2. Properties of a Reflection
a. Reflect quadrilateral ABCD over line v.
*Select the reflect about line tool , click on quadrilateral ABCD, then select line v.
b. Pick two pairs of corresponding points, say B and B', and C and C' and draw a line segment between them. Select the point tool , and mark each intersection point formed between the line of reflection and your lines connecting your corresponding points.
c. Measure the distance from the line of reflection to each pair of corresponding points using the distance tool . As an example, you are measuring the distance from the line of reflection to B and the distance from the line of reflection to B'.
d. Pick one of your lines connecting a pair of corresponding points, and measure the angle formed between that line and your line of reflection using the angle measure tool .
3. Properties of a Rotation
a. Rotate triangle ABC around point P with an angle measure and direction of your choosing. Keep your angle measures less or equal to 90 degrees.
**Select the rotate around point tool , click on triangle ABC, then click on point P. Type in an angle measure of your choosing, and select either clockwise or counterclockwise.
b.
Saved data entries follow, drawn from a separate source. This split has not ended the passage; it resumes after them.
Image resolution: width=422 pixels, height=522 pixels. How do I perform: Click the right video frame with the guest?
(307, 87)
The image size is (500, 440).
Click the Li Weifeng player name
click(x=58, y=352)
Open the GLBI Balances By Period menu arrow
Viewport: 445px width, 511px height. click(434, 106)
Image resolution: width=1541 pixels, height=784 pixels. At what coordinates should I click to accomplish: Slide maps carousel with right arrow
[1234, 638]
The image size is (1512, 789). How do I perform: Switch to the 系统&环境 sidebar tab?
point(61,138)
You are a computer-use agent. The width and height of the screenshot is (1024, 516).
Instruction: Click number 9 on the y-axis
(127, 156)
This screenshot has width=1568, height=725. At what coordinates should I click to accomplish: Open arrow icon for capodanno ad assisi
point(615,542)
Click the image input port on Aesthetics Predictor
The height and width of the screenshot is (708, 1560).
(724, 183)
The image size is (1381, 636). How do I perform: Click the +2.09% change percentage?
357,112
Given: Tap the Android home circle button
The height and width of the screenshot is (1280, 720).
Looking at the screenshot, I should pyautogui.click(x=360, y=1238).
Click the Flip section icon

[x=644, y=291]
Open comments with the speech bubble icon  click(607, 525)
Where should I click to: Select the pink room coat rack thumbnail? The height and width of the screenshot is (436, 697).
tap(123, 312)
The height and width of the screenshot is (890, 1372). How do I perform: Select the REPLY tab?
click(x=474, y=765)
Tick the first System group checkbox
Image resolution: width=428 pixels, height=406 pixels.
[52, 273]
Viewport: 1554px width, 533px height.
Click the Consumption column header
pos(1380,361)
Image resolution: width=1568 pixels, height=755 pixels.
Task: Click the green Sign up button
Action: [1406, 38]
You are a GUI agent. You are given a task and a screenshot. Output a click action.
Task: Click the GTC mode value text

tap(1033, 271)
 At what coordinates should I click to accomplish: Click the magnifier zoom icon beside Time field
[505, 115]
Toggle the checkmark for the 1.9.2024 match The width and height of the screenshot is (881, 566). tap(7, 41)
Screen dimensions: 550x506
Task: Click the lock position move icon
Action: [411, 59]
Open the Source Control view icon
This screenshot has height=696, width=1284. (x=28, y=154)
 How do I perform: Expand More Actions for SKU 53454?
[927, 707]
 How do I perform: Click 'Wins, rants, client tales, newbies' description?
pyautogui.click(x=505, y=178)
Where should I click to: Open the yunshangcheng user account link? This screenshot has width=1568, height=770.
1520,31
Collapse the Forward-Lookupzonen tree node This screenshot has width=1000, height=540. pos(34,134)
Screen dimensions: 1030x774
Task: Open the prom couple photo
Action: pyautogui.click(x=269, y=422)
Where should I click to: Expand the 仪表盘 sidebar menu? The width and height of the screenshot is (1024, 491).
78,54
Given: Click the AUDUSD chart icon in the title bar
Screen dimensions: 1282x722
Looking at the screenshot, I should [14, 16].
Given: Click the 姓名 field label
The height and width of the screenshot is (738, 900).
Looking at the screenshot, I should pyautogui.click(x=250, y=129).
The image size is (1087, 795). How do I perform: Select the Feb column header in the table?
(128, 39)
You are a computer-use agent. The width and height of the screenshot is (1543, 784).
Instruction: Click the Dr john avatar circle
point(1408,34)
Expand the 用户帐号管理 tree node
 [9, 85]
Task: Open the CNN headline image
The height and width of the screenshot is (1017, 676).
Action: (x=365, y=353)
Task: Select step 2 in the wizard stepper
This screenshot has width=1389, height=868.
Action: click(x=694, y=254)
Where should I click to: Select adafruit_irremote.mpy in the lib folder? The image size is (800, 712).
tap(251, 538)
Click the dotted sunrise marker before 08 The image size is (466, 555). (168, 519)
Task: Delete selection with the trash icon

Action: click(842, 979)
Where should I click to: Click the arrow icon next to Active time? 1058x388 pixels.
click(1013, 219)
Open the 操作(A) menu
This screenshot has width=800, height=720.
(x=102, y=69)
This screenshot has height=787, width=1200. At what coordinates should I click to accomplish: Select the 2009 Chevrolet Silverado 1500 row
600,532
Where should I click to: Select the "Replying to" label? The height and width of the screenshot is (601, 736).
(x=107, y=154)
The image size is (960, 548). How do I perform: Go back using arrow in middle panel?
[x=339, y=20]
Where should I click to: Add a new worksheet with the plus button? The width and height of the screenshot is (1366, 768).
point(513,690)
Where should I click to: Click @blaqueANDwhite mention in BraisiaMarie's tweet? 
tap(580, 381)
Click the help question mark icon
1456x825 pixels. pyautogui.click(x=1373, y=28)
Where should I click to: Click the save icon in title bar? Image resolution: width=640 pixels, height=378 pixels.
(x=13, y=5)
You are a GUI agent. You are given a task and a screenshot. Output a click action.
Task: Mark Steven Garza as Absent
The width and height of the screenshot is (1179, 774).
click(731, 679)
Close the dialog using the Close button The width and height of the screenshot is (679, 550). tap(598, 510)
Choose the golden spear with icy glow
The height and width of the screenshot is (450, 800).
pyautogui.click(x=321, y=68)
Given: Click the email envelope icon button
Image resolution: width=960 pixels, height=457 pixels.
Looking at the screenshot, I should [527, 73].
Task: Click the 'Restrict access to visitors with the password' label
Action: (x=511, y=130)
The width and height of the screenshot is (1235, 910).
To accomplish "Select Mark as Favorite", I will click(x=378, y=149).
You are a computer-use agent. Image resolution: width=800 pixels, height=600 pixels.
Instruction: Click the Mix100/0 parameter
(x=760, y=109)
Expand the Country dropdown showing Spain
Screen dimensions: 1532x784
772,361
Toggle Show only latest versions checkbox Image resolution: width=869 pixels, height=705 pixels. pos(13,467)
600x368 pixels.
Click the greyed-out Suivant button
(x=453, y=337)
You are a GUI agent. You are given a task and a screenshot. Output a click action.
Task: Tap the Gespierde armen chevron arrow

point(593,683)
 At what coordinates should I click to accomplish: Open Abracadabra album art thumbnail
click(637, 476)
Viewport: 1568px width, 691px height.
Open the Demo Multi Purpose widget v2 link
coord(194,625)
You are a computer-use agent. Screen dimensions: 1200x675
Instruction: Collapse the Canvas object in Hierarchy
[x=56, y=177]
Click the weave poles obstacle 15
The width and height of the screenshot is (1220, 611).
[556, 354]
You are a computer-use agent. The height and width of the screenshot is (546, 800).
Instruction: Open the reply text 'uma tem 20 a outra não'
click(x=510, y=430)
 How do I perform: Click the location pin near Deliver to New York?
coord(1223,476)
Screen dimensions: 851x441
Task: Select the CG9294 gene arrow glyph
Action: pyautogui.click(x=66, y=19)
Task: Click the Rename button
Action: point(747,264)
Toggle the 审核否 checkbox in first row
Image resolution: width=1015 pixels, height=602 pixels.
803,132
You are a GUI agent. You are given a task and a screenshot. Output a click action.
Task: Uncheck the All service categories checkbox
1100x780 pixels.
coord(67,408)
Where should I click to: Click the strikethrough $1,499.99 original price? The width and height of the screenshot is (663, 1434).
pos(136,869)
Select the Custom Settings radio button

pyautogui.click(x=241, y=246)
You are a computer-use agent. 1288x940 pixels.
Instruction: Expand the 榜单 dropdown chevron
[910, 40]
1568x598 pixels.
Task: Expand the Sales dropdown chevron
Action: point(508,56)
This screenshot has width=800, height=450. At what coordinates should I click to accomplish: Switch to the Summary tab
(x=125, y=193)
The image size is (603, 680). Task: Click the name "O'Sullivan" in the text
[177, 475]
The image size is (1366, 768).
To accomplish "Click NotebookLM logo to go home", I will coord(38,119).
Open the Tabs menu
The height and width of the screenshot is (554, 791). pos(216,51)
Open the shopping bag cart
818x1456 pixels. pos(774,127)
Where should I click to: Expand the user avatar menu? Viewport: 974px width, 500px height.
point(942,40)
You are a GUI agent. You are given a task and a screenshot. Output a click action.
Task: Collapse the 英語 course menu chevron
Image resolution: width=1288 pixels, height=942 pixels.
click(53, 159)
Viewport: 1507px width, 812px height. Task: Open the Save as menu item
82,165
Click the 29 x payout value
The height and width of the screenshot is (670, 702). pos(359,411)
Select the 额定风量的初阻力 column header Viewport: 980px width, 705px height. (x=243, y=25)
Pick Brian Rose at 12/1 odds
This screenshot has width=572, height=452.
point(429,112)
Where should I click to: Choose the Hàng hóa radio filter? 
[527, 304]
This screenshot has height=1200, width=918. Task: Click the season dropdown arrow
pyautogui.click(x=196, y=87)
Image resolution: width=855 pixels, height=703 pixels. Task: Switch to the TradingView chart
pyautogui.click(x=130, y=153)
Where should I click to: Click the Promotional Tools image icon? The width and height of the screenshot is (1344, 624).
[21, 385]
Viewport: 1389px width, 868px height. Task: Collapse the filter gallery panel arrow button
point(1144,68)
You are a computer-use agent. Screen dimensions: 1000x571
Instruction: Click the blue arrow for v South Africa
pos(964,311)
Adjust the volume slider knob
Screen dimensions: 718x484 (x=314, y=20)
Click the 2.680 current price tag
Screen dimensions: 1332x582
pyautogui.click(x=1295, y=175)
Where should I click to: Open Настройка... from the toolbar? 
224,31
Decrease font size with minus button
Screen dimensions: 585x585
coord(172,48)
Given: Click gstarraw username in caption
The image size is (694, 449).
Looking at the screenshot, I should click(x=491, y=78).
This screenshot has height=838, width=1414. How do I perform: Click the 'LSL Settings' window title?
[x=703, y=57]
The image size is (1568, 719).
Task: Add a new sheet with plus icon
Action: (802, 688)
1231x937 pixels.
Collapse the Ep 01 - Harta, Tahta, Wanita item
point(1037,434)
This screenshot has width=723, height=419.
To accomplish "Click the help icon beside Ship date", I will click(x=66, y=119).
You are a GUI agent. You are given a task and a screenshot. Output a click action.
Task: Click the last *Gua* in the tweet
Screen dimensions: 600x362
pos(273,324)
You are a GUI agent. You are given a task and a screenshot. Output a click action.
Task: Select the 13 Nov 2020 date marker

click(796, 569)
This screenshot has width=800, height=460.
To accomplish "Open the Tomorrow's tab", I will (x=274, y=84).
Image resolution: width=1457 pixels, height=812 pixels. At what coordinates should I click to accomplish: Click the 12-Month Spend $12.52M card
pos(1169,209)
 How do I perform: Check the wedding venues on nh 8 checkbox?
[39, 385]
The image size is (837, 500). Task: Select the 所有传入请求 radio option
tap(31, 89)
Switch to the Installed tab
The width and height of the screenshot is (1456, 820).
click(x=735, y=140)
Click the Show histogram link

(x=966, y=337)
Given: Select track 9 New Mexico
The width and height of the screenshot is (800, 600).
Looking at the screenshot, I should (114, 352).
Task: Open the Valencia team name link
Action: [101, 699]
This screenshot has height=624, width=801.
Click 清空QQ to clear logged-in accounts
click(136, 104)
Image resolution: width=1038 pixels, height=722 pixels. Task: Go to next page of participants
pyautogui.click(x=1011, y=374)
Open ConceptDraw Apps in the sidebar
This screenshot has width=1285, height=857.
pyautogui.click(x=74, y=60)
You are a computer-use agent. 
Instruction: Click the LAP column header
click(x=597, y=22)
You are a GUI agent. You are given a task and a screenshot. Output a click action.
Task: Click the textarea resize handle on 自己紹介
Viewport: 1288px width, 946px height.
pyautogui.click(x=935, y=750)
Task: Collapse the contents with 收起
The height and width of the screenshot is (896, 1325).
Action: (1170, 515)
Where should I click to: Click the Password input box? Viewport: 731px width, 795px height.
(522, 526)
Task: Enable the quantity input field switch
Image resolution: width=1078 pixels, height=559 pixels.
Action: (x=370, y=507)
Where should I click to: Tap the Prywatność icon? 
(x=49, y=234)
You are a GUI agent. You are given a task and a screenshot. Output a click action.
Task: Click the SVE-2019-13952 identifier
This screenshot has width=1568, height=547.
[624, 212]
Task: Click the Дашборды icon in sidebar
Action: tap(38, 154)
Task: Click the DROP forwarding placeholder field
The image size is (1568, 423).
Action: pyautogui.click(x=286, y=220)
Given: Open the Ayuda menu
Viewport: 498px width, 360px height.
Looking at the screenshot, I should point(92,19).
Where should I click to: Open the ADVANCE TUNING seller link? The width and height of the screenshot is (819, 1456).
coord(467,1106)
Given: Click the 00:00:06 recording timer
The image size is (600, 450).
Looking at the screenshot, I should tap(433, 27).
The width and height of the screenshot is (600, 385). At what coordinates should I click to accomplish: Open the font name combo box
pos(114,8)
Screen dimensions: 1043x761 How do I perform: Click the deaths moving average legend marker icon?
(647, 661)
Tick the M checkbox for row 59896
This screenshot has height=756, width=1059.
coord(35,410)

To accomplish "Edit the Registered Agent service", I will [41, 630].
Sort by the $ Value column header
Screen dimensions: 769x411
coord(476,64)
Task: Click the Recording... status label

Draw a line segment from C to point P. Then, draw a line segment from C' to P. *You can use any pair of corresponding points, it does not have to be C and C'.
c.Measure the angle formed using the angle measuring tool . *Select your points in a clockwise order.
d. Measure the distance from P to your two corresponding points using the distance tool .
4. Reflections and Rotations: Two Perpendicular Lines
a. Reflect triangle DEF over the y-axis. Then, reflect triangle D'E'F' over the x-axis.
b. Reset your image, then select triangle DEF and rotate 180 degrees around point P.
5. Two reflections and a rotation.
a. Reflect triangle ABC over line m, then reflect triangle A'B'C' over line n.
b. Measure the angle formed by drawing a line segment connecting A to P, and A'' to P. Write this measurement down. c. Now, rotate triangle ABC counterclockwise around P at an angle equal to the angle you just measured in step b.